Importantly, at least half of the infections reported in the literature are the result of probable contamination with atypical microbacteria.
"This is a huge phenomenon that is occurring because of LASIK," Dr. Mah stated. The microbacteria are everywhere and in one study 16% of the eye wash stations in one eye center were found to be contaminated with atypical mycobacteria.
Prevention is key Several studies have investigated ways to prevent infections with atypical microbacteria. The newer fourth-generation fluoroquinolones, moxifloxacin 0.5% (Vigamox, Alcon Laboratories) and gatifloxacin 0.3% (Zymar, Allergan), were reported to be broad-spectrum agents that can eradicate atypical microbacteria.
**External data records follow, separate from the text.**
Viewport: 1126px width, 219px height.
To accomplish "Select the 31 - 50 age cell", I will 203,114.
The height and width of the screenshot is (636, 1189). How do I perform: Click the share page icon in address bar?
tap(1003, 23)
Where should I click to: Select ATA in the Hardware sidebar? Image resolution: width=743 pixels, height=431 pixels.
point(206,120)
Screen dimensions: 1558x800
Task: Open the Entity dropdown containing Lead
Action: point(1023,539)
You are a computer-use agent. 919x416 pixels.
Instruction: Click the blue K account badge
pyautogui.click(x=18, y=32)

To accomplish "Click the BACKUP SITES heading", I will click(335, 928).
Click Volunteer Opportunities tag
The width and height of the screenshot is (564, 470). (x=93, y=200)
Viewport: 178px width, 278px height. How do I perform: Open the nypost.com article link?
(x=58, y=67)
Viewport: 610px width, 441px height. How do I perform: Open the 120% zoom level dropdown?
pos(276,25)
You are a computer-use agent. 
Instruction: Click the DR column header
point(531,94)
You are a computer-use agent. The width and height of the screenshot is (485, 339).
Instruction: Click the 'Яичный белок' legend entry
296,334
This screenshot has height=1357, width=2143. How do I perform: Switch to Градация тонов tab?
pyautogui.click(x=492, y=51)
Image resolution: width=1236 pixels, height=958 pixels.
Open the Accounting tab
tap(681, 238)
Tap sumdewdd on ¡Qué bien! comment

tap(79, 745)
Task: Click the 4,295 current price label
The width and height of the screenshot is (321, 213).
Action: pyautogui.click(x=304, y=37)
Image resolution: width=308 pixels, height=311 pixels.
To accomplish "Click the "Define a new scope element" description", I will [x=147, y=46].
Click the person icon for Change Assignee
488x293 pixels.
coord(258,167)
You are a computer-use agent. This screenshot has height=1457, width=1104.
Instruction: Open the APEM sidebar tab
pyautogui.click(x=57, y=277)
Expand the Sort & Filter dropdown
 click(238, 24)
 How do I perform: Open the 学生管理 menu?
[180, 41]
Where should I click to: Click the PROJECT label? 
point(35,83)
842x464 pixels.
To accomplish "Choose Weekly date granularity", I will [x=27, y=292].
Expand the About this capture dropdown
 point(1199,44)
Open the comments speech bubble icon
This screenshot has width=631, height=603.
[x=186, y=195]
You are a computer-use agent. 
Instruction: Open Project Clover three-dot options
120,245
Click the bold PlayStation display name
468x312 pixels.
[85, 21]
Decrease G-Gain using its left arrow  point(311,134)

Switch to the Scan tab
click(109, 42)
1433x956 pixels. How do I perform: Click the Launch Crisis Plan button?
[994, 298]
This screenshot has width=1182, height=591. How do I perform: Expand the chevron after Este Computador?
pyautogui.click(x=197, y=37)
Levofloxacin 1.5% (Iquix, Santen, Vistakon Pharmaceuticals) also is effective but not to the same extent that moxifloxacin and gatifloxacin are. Clarithromycin (Biaxin, Abbott Laboratories) covers Mycobacterium chelonae, but the minimal inhibitory concentration of amikacin (Amikin, Bristol-Myers Squibb) is not comparable to those of the fluoroquinolones or clarithromycin, according to Dr. Mah.
A study of keratitis isolates that Dr. Mah and his colleagues completed, and published, replicated the results of previous studies and showed that moxifloxacin and gatifloxacin performed better than other antibiotic choices.
"Considering the choice of a prophylactic drug, it is important to choose one that covers the microorganisms of concern," he said.
A toxicity study performed by Daniel S. Durrie, MD, showed that moxifloxacin and gatifloxacin were well tolerated in patients who had undergone LASIK.
Dr. Mah pointed out that cases of microbacterial infection can be confused with DLK. However, differentiating between the two is important because the treatments are not the same.
"With mycobacterial infections, treat topically and orally. Administer a fourth-generation fluoroquinolone as well as other agents. We use topical clarithromycin or topical azithromycin (Zithromax, Pfizer/ Roerig)," Dr. Mah explained. "We also use topical amikacin. It is essential to stop steroids, which will worsen the infection. Clinically, the patient will get worse before improvement is seen. These infections often occur in clusters, so all the patients treated during the same period should be examined to rule out a similar infection."